Unfair dismissal claims commonly occur as a result of a failure to follow procedure in relation to performance or disciplinary proceedings, or in respect of the termination of employment. Since 1 October 2004, in order for a dismissal to be fair in law, an employer must not only have a fair reason for dismissing the employee (eg a reason relating to the employee's capability or conduct, a redundancy situation, or the contravention of a statutory duty if the employee remains employed - ie inability to satisfy statutory requirements regarding immigration status) but must also follow a fair procedure. That procedure must, at the very least, comply with the three-step statutory dismissal and disciplinary procedure introduced by the Employment Act 2002 and implemented by the Employment Act 2002 (Dispute Resolution) Regulations 2004.
Many employment claims stem from managers' failures to follow appropriate and/or fair practice and procedures in relation to those they supervise. In addition to informing overseas nationals of the rights of those they manage in the UK, and the appropriate procedures to be followed, it is imperative to ensure that the same procedures are applied across the workforce. Secondees should be treated no differently to other employees (subject to the terms of the secondment agreement, and authority to discipline) in order to minimise the risk of allegations of discrimination based on disparity of treatment.
Fixed-term workers
The Fixed-Term Employees (Prevention of Less Favourable Treatment) Regulations 2002 (the Regulations) were brought into force on 1 October 2002, in compliance with the EC Fixed-Term Work Directive (99/70) of June 1999. The Regulations only apply to employees, and not to the wider category of 'workers'. Therefore employees on secondment from overseas organisations will not be covered.
The Regulations prohibit a fixed-term employee being subject to less favourable treatment than a comparable permanent employee on the grounds of fixed-term status unless it can be shown that there is an objective reason to justify such treatment. Less favourable treatment may include being employed on less favourable contractual terms. Although it is not always necessary to compare like with like on a clause-by-clause basis, the overall terms of the contract must not be less favourable.
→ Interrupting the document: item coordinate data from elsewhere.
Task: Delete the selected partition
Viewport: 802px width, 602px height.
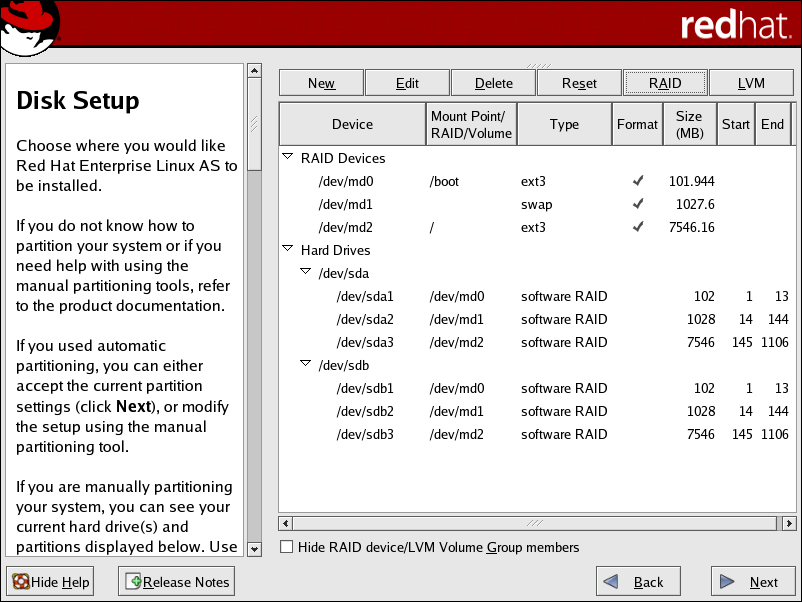Action: (492, 82)
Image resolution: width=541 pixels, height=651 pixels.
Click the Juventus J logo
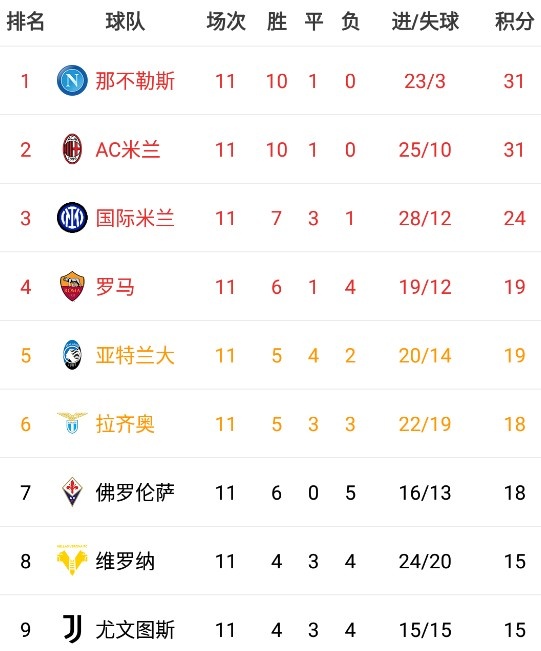pyautogui.click(x=72, y=629)
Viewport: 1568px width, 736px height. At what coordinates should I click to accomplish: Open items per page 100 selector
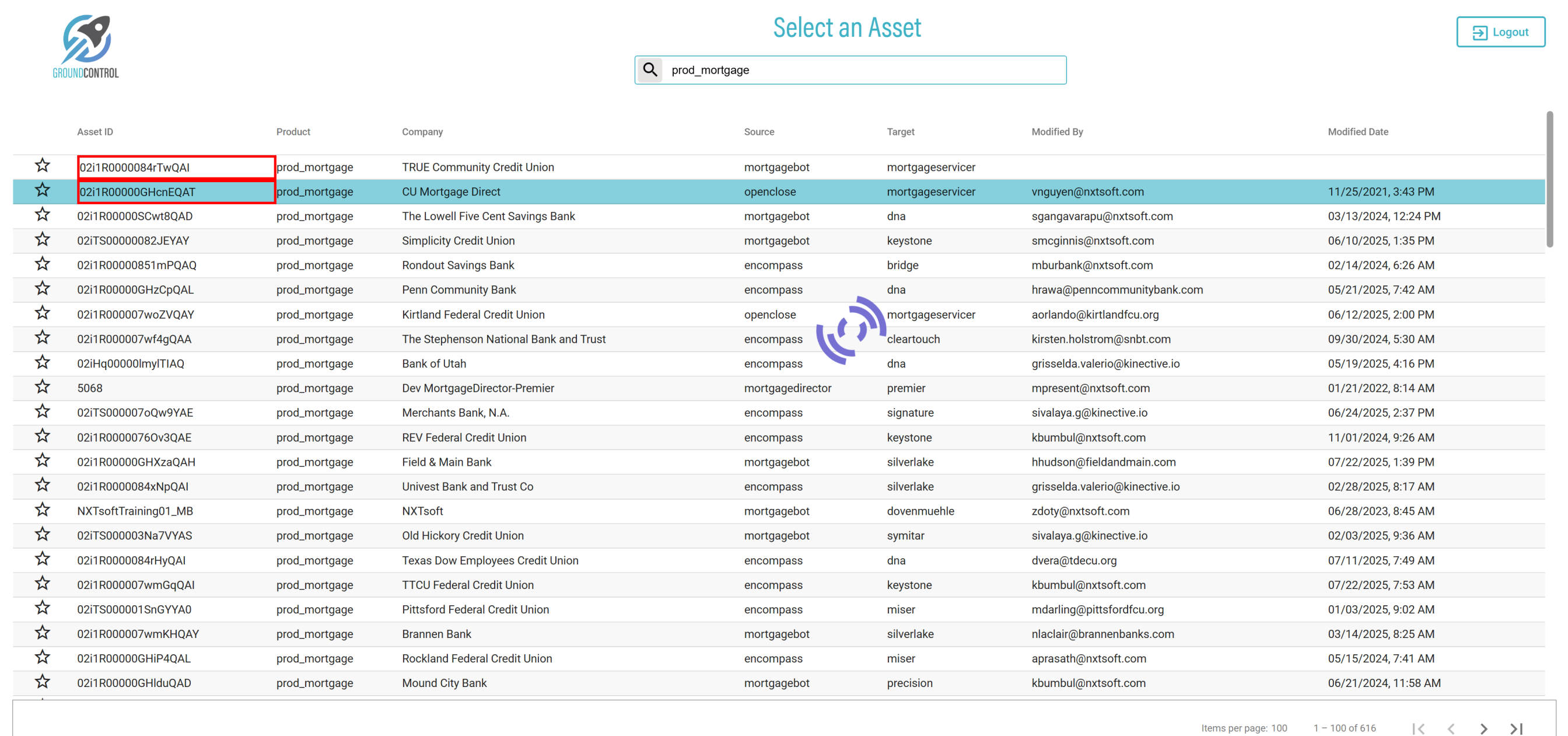[1279, 728]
Overseas nationals employed in the UK (by the UK organisation rather than on secondment from abroad) on fixed-term contracts, for example for a period commensurate with the length of their work permit, will be fixed-term employees for the purpose of the Regulations and must be treated accordingly. In addition to potential claims under the Regulations, arguments of less favourable treatment because of fixed-term status may be used to support race discrimination claims.
Conclusion
In managing overseas nationals, as with all other employees, the motto must be that prevention is better than cure. If careful consideration is given to the terms on which overseas nationals are recruited and employed or seconded, many potential claims can be avoided or at least the risk of them can be minimised. That said, only careful management of overseas nationals within the workforce will reduce the risk of claims being brought by other employees as a result of treatment or actions by the overseas national, which although acceptable in the individual's home workplace may be unacceptable in the UK.